## What this task involves
Using the listing beneath this task, count the lines with the word "will" and write only the result.

::: Records :::

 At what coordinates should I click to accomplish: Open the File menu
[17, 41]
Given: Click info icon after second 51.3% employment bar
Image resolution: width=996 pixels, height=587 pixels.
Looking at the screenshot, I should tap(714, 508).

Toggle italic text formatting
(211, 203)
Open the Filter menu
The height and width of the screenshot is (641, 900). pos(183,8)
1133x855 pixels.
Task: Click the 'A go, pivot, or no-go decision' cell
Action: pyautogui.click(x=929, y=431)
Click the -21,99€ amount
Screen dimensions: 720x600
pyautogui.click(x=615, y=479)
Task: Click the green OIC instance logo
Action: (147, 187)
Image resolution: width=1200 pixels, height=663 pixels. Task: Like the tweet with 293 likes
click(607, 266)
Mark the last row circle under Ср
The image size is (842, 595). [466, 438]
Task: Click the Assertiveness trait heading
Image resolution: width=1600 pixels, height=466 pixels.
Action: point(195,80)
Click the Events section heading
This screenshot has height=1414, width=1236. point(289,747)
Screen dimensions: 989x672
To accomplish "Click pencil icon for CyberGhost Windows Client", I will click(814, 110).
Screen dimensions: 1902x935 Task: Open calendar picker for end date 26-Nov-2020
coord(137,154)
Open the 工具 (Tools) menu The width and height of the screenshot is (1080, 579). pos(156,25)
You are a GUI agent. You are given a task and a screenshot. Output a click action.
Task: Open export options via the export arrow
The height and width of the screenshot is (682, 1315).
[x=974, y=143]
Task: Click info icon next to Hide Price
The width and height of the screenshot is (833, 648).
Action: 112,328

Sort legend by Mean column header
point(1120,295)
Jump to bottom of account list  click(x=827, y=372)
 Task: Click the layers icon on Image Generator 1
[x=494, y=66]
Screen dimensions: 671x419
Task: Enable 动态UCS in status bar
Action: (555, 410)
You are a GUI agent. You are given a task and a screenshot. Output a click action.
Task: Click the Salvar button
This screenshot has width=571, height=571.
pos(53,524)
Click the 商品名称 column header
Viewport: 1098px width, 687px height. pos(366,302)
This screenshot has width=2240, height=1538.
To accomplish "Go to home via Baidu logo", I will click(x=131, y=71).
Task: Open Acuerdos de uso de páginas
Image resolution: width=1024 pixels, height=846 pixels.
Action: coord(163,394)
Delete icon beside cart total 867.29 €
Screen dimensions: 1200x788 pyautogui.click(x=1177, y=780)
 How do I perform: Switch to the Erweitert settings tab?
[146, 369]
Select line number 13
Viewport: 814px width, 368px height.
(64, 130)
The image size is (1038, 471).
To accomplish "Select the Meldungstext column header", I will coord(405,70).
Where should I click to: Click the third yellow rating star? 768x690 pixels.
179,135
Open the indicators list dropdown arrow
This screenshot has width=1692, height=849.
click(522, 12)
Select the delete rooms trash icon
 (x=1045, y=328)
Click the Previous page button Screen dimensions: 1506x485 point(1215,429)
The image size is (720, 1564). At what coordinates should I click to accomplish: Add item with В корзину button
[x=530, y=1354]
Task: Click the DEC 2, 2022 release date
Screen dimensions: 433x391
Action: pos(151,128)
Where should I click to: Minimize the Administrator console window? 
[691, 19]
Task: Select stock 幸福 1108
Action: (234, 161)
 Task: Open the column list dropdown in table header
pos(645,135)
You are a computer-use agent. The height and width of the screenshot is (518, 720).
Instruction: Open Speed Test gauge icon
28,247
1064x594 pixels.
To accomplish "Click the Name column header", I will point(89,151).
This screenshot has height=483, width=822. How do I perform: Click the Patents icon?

:::

## Solution below
4